WHAT THE EXERCISE ASKS ->
Return each entry precisely as it appears below.
---------- DATA FOR REVIEW ----------
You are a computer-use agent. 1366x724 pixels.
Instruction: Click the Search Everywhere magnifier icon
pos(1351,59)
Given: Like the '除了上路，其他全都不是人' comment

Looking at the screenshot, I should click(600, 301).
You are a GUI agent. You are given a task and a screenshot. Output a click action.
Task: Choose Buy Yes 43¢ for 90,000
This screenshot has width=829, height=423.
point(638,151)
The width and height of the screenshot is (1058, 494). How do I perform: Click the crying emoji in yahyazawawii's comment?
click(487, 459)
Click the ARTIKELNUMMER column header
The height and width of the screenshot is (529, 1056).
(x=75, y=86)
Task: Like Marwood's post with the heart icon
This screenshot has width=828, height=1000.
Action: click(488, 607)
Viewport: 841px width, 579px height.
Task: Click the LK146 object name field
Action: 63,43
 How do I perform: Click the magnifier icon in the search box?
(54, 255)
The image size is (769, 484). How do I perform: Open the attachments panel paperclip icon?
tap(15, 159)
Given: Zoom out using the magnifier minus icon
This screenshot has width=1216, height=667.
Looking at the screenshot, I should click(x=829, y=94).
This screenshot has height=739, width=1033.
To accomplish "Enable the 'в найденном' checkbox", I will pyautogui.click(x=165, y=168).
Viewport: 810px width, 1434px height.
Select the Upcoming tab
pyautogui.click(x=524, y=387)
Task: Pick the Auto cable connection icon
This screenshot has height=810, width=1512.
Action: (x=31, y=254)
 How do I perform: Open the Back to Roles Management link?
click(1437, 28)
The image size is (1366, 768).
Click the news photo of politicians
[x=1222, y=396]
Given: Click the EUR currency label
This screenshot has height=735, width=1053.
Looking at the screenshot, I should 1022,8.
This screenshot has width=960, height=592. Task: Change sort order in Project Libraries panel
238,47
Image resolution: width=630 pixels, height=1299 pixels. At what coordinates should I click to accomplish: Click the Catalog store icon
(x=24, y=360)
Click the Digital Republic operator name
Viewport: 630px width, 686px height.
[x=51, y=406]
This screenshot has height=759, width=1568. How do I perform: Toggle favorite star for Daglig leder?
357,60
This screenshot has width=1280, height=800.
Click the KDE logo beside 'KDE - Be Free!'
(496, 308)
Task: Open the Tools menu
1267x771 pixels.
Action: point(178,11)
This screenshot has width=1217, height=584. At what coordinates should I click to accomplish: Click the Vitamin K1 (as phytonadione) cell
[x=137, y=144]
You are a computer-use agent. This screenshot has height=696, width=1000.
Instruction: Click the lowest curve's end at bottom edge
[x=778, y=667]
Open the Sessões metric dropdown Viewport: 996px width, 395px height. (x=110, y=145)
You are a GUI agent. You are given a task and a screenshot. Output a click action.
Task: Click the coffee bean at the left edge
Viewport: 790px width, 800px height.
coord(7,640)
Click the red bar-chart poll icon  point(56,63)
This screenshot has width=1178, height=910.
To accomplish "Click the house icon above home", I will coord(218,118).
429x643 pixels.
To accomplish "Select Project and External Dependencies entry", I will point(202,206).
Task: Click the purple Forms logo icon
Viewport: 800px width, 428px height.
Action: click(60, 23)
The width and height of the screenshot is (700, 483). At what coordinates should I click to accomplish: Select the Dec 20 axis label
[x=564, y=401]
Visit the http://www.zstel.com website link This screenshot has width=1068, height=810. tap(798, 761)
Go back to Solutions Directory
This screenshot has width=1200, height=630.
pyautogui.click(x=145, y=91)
----------
RESULT OF THE EXERCISE ->
You are a computer-use agent. 1366x724 pixels.
Instruction: Click the Search Everywhere magnifier icon
pos(1351,59)
Given: Like the '除了上路，其他全都不是人' comment

Looking at the screenshot, I should click(600, 301).
You are a GUI agent. You are given a task and a screenshot. Output a click action.
Task: Choose Buy Yes 43¢ for 90,000
This screenshot has width=829, height=423.
point(638,151)
The width and height of the screenshot is (1058, 494). How do I perform: Click the crying emoji in yahyazawawii's comment?
click(487, 459)
Click the ARTIKELNUMMER column header
The height and width of the screenshot is (529, 1056).
(x=75, y=86)
Task: Like Marwood's post with the heart icon
This screenshot has width=828, height=1000.
Action: click(488, 607)
Viewport: 841px width, 579px height.
Task: Click the LK146 object name field
Action: 63,43
 How do I perform: Click the magnifier icon in the search box?
(54, 255)
The image size is (769, 484). How do I perform: Open the attachments panel paperclip icon?
tap(15, 159)
Given: Zoom out using the magnifier minus icon
This screenshot has width=1216, height=667.
Looking at the screenshot, I should click(x=829, y=94).
This screenshot has height=739, width=1033.
To accomplish "Enable the 'в найденном' checkbox", I will pyautogui.click(x=165, y=168).
Viewport: 810px width, 1434px height.
Select the Upcoming tab
pyautogui.click(x=524, y=387)
Task: Pick the Auto cable connection icon
This screenshot has height=810, width=1512.
Action: (x=31, y=254)
 How do I perform: Open the Back to Roles Management link?
click(1437, 28)
The image size is (1366, 768).
Click the news photo of politicians
[x=1222, y=396]
Given: Click the EUR currency label
This screenshot has height=735, width=1053.
Looking at the screenshot, I should 1022,8.
This screenshot has width=960, height=592. Task: Change sort order in Project Libraries panel
238,47
Image resolution: width=630 pixels, height=1299 pixels. At what coordinates should I click to accomplish: Click the Catalog store icon
(x=24, y=360)
Click the Digital Republic operator name
Viewport: 630px width, 686px height.
[x=51, y=406]
This screenshot has height=759, width=1568. How do I perform: Toggle favorite star for Daglig leder?
357,60
This screenshot has width=1280, height=800.
Click the KDE logo beside 'KDE - Be Free!'
(496, 308)
Task: Open the Tools menu
1267x771 pixels.
Action: point(178,11)
This screenshot has width=1217, height=584. At what coordinates should I click to accomplish: Click the Vitamin K1 (as phytonadione) cell
[x=137, y=144]
You are a computer-use agent. This screenshot has height=696, width=1000.
Instruction: Click the lowest curve's end at bottom edge
[x=778, y=667]
Open the Sessões metric dropdown Viewport: 996px width, 395px height. (x=110, y=145)
You are a GUI agent. You are given a task and a screenshot. Output a click action.
Task: Click the coffee bean at the left edge
Viewport: 790px width, 800px height.
coord(7,640)
Click the red bar-chart poll icon  point(56,63)
This screenshot has width=1178, height=910.
To accomplish "Click the house icon above home", I will coord(218,118).
429x643 pixels.
To accomplish "Select Project and External Dependencies entry", I will point(202,206).
Task: Click the purple Forms logo icon
Viewport: 800px width, 428px height.
Action: click(60, 23)
The width and height of the screenshot is (700, 483). At what coordinates should I click to accomplish: Select the Dec 20 axis label
[x=564, y=401]
Visit the http://www.zstel.com website link This screenshot has width=1068, height=810. tap(798, 761)
Go back to Solutions Directory
This screenshot has width=1200, height=630.
pyautogui.click(x=145, y=91)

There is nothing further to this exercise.